When times get tough, do marketing leaders get fired? Three years of results from The CMO Survey indicate the answer is “No.” Looking at Figure 1, we can see that the number of years a top marketer is in his or her current role in a company averages 4.4 years and that this number has not changed dramatically over the last three years: 2009 (4.3 years), 2010 (4.6 years), and 2011 (4.3 years). If CEO and boards took out performance frustrations on CMOs, we would have surely seen these figures bottom out over the last few years. I don’t have a good comparison to an earlier CMO Survey, but other studies report a much weaker survival likelihood in earlier years. For example, over the five years preceding The CMO Survey, Spencer Stuart reports the following retention rates: 2004 (23.6 months), 2006 (23.2 months), 2008 (28.4 months), and 2009 (34.7 months). My figures may be from a more stable population of marketing leaders, but are pretty much on the same trajectory over—up, not down.

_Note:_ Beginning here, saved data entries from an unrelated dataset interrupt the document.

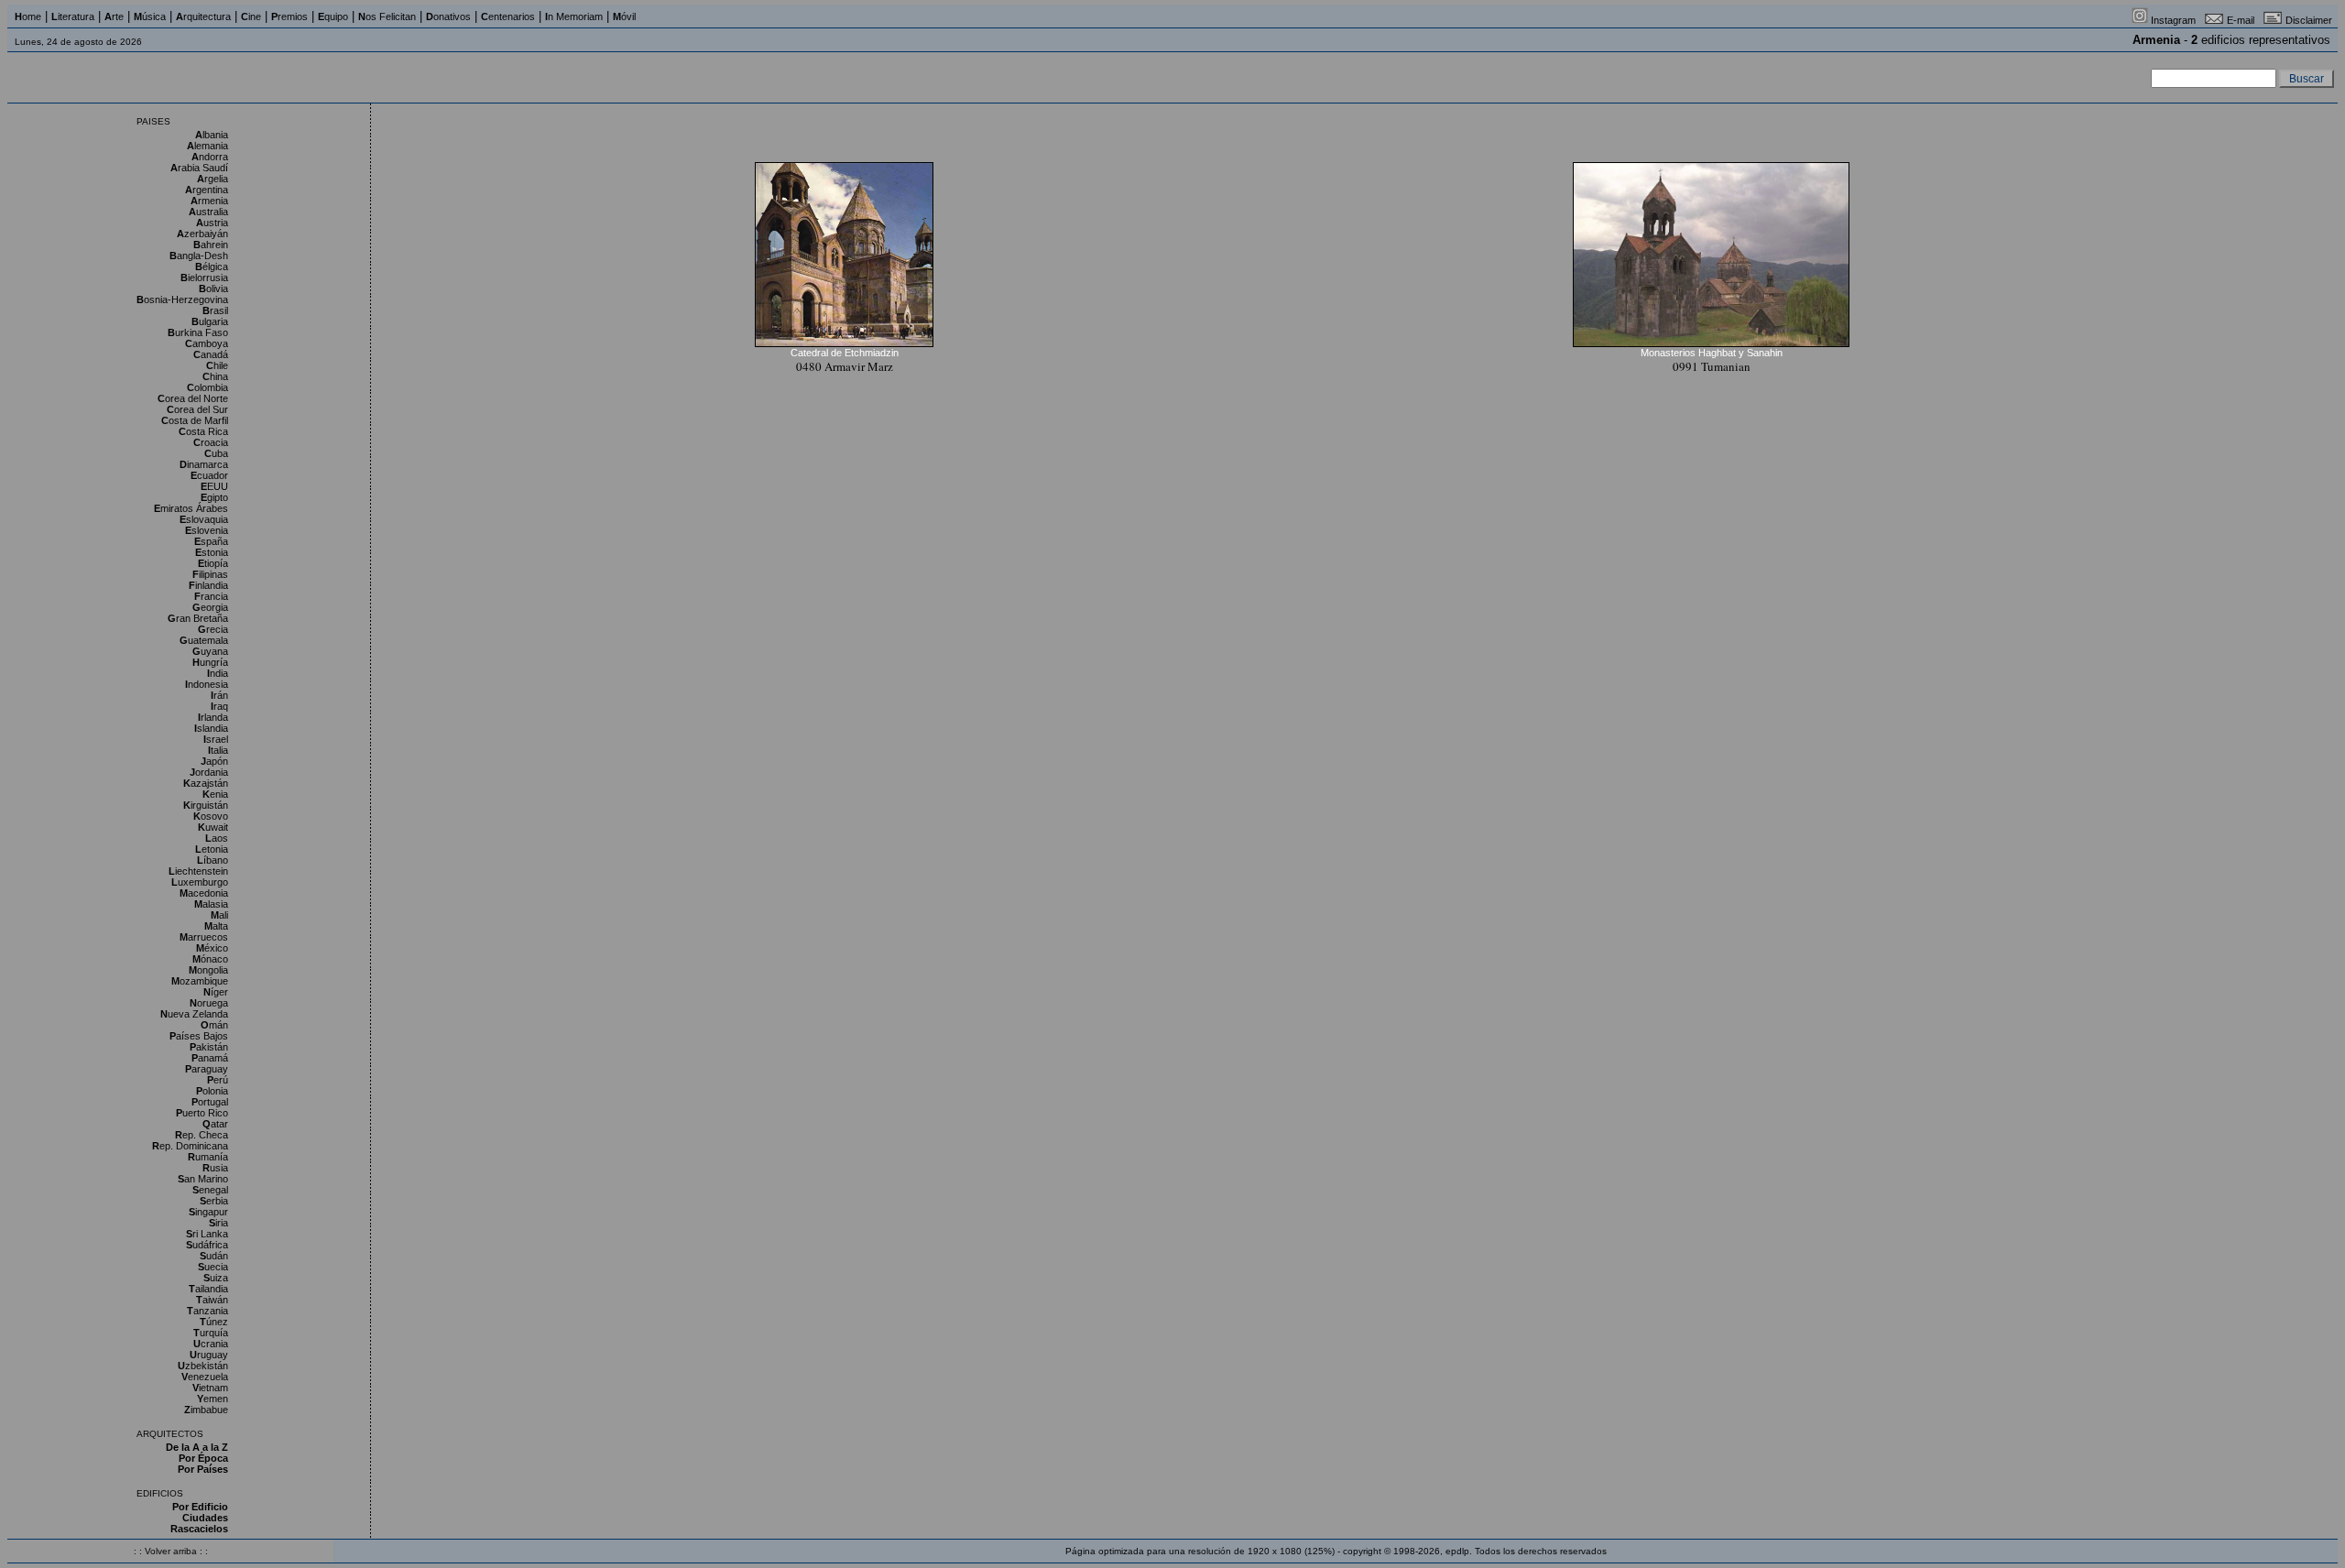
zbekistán (203, 1365)
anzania (207, 1310)
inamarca (204, 464)
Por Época (203, 1458)
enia (215, 794)
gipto (214, 497)
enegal (210, 1189)
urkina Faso (198, 332)
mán (214, 1024)
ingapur (208, 1211)
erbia (214, 1200)
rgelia (212, 178)
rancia (211, 596)
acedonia (204, 892)
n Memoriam (574, 16)
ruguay (209, 1354)
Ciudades (205, 1517)
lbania (211, 134)
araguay (206, 1068)
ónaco (210, 958)
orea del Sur (197, 409)
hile (217, 365)
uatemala (204, 640)
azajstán (205, 783)
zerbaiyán (202, 233)
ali (219, 914)
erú (217, 1079)
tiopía (213, 563)
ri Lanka (207, 1233)
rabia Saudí (199, 167)
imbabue (206, 1409)
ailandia (208, 1288)
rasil (215, 310)
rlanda (213, 717)
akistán (209, 1046)
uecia (213, 1266)
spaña (211, 541)
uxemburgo (199, 882)
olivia (213, 288)
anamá (209, 1057)
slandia (211, 728)
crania (210, 1343)
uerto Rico (202, 1112)
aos (216, 838)
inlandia (208, 585)
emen (212, 1398)
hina (215, 376)
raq (219, 706)
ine (251, 16)
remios (289, 16)
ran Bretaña (198, 618)
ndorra (209, 156)
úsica (150, 16)
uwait (213, 827)
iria (218, 1222)
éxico (212, 947)
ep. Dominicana (190, 1145)
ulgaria (209, 321)
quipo (333, 16)
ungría (210, 662)
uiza (215, 1277)
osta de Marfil (194, 420)
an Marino (203, 1178)
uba (216, 453)
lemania (207, 145)
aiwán (212, 1299)
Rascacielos (199, 1528)
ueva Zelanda (194, 1013)
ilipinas (210, 574)
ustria (212, 222)
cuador (209, 475)
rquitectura (203, 16)
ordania (209, 772)
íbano (212, 860)
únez (214, 1321)
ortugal (209, 1101)
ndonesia (206, 684)
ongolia (208, 969)
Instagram (2173, 20)
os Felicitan (387, 16)
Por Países (203, 1469)
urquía (210, 1332)
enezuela (204, 1376)
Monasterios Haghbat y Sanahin (1712, 352)
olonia (212, 1090)
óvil (624, 16)
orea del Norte (193, 398)
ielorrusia (204, 277)
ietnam (210, 1387)
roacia (210, 442)
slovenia (206, 530)
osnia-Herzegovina (182, 299)
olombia (207, 387)
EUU (214, 486)
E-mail (2240, 20)
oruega (209, 1002)
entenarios (508, 16)
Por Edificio (200, 1506)
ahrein (210, 244)
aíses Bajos (198, 1035)
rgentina (206, 189)
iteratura (72, 16)
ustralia (208, 211)
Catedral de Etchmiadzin (845, 352)
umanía (208, 1156)
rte (114, 16)
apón (214, 761)
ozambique (199, 980)
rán (219, 695)
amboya (206, 343)
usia (215, 1167)
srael (215, 739)
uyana (210, 651)
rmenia (209, 200)
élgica (211, 266)
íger (215, 991)
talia (218, 750)
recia (213, 629)
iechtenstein (198, 871)
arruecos (204, 936)
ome (28, 16)
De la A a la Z (197, 1447)
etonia (211, 849)
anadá (210, 354)
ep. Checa (201, 1134)
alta (216, 925)
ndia (217, 673)
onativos (448, 16)
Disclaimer (2308, 20)
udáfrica (207, 1244)
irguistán (205, 805)
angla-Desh (198, 255)
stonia (211, 552)
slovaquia (204, 519)
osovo (210, 816)
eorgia (210, 607)
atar (215, 1123)
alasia (211, 903)
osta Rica (203, 431)
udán (214, 1255)
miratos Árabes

Figure 1. Marketing Leader Retention Over Time
It appears that CMOs, on average, earn their keep; or at a minimum, companies realize that only so much good can come from stirring the pot. When CMOs leave, strategy is disrupted and valuable information is potentially lost. Furthermore, new CMOs need time to learn about the company and to gear up to lead the marketing organization. This means a loss of productivity and perhaps an opening for competitors to pounce.
The CMO Survey also finds that marketers like Web Chimpy tend to have experience in the companies in which they serve as CMO. Looking at the right-hand side Figure 1, we see that marketers have approximately 8.6 years of total experience in these firms, which when differenced from time as CMO, leaves marketers with approximately 4.2 years of other experience in these firms. No study has yet confirmed the wisdom of hiring from within or from the outside. However, one benefit of time in the company is the ability to really understand the company’s business, its customers, and its business model. Another benefit is the ability to build a network to get decisions implemented. These are two reasons many CMOs fail so I see these fruits of experience as a plus.
The CMO Survey also asked top marketers to report the number of direct reports they have. This is one view of marketing leader power. This figure is interesting because it is has increased from 4.6 in August 2009 to 7.2 in August 2010 and stayed level at 7.3 in August 2011. Together with tenure levels, this is another piece of convergent evidence that CMOs are offering value to companies during tough times.
Figure 2. Number of Direct Reports to Top Marketer
I see successful CMOs doing a number of key things for their companies.
- They view themselves as a contributor to the firm’s bottom line.
- They lead the company’s efforts to create customer value in both the firm’s offerings and in its business model
- They use customer-based metrics that show the impact of their decisions to all members of the C-suite.
- They lead their companies’ efforts grow and innovate.
- They build marketing capabilities (not just one-off marketing strategies) based on organized, motivated, and knowledgeable human capital.
- They develop trust as a truth teller of the present and as a forward-looking planner.
- They execute strategies well. In fact, they put as much time and effort into implementing as designing the strategy.